WORK TO COMPLETE: For the entries below, print exactly the lines between the line holding "You are a computer-use" and the line holding "Instruction: Click info", inclusive, and nothing else.

DATA EXTRACTS:
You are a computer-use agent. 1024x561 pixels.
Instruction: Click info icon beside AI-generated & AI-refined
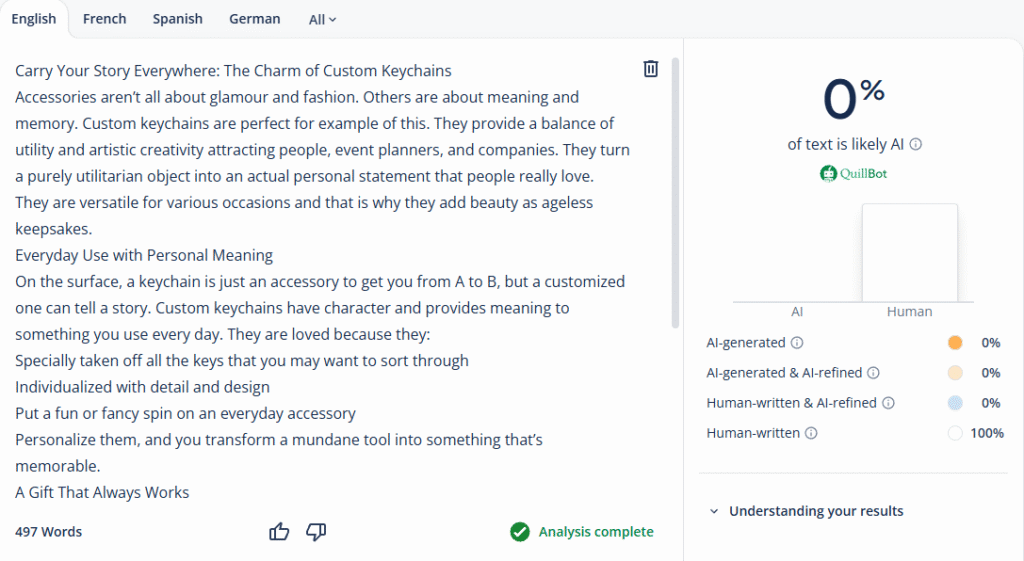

---

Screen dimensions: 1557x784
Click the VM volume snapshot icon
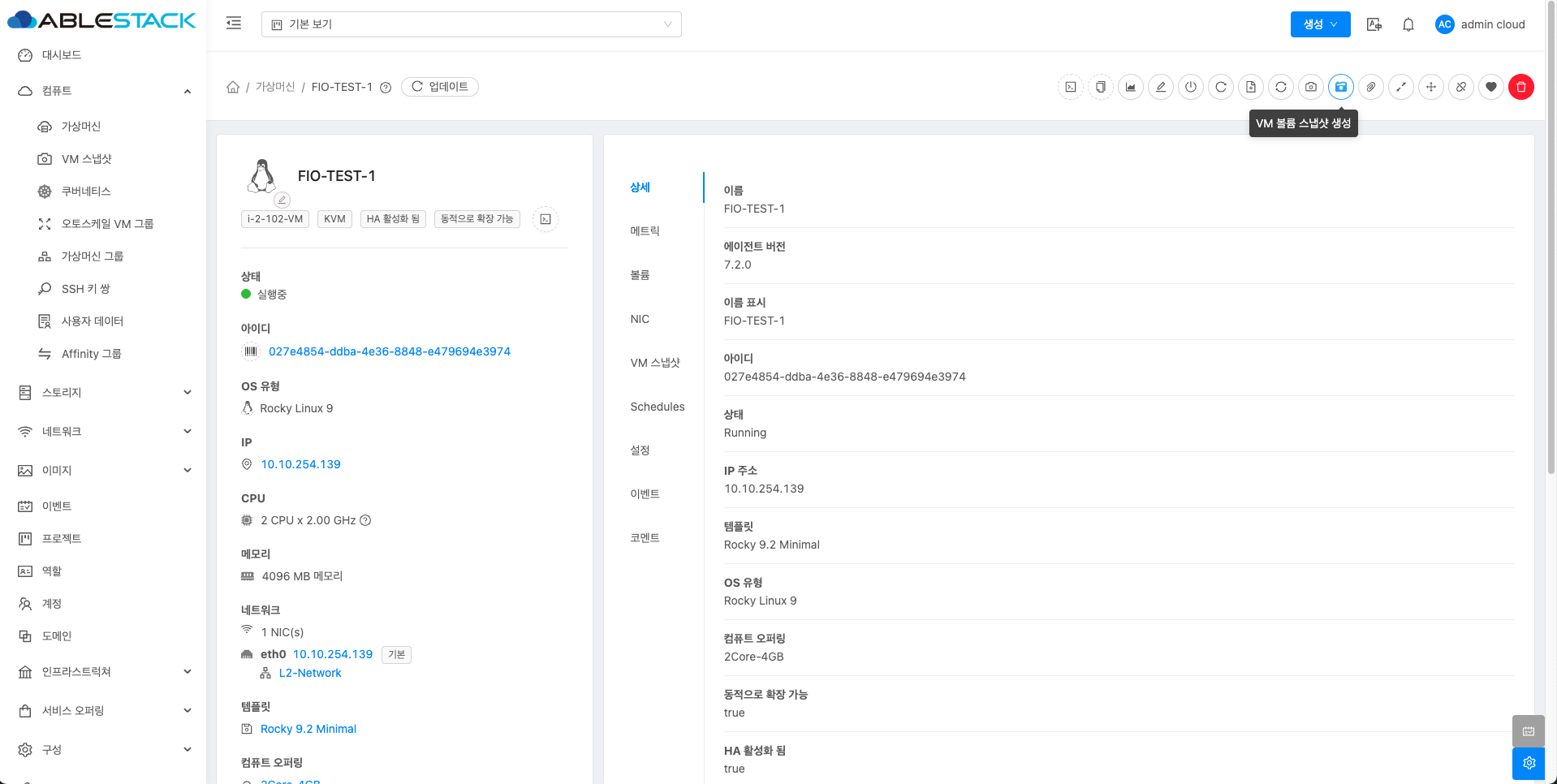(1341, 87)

WRITTEN RESPONSE:
You are a computer-use agent. 1024x561 pixels.
Instruction: Click info icon beside AI-generated & AI-refined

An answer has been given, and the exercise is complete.